PROMPT: Please set down, word for word, each line from the one containing "This screenshot has width=1232, height=975." through the final line of the records below, both included, and nothing else.

[Collected data entries]
__________

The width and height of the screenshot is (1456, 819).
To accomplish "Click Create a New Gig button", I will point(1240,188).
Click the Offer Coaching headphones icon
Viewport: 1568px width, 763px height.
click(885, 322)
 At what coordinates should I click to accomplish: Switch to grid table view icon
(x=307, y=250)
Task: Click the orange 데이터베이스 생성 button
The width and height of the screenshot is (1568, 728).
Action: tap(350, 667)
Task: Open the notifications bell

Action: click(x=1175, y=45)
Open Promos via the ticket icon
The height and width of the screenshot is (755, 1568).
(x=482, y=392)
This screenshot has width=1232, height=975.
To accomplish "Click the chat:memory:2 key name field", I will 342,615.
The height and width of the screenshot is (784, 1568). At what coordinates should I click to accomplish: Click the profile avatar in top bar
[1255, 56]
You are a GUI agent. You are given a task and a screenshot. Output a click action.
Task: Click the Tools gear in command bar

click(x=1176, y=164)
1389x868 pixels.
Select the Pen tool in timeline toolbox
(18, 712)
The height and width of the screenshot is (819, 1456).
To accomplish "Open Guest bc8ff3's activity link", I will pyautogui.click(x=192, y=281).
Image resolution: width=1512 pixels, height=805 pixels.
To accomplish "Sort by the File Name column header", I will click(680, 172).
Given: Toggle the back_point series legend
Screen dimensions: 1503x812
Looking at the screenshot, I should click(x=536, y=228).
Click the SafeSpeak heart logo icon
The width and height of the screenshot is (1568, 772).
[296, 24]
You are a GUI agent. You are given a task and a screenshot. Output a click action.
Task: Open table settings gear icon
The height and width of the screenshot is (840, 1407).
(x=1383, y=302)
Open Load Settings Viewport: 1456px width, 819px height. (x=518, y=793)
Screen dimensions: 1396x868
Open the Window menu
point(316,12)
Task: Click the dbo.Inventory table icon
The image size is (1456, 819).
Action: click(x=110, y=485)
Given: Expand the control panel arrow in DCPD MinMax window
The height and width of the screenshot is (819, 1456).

__________

TASK RESPONSE:
This screenshot has width=1232, height=975.
To accomplish "Click the chat:memory:2 key name field", I will 342,615.
The height and width of the screenshot is (784, 1568). At what coordinates should I click to accomplish: Click the profile avatar in top bar
[1255, 56]
You are a GUI agent. You are given a task and a screenshot. Output a click action.
Task: Click the Tools gear in command bar

click(x=1176, y=164)
1389x868 pixels.
Select the Pen tool in timeline toolbox
(18, 712)
The height and width of the screenshot is (819, 1456).
To accomplish "Open Guest bc8ff3's activity link", I will pyautogui.click(x=192, y=281).
Image resolution: width=1512 pixels, height=805 pixels.
To accomplish "Sort by the File Name column header", I will click(680, 172).
Given: Toggle the back_point series legend
Screen dimensions: 1503x812
Looking at the screenshot, I should click(x=536, y=228).
Click the SafeSpeak heart logo icon
The width and height of the screenshot is (1568, 772).
[296, 24]
You are a GUI agent. You are given a task and a screenshot. Output a click action.
Task: Open table settings gear icon
The height and width of the screenshot is (840, 1407).
(x=1383, y=302)
Open Load Settings Viewport: 1456px width, 819px height. (x=518, y=793)
Screen dimensions: 1396x868
Open the Window menu
point(316,12)
Task: Click the dbo.Inventory table icon
The image size is (1456, 819).
Action: click(x=110, y=485)
Given: Expand the control panel arrow in DCPD MinMax window
The height and width of the screenshot is (819, 1456).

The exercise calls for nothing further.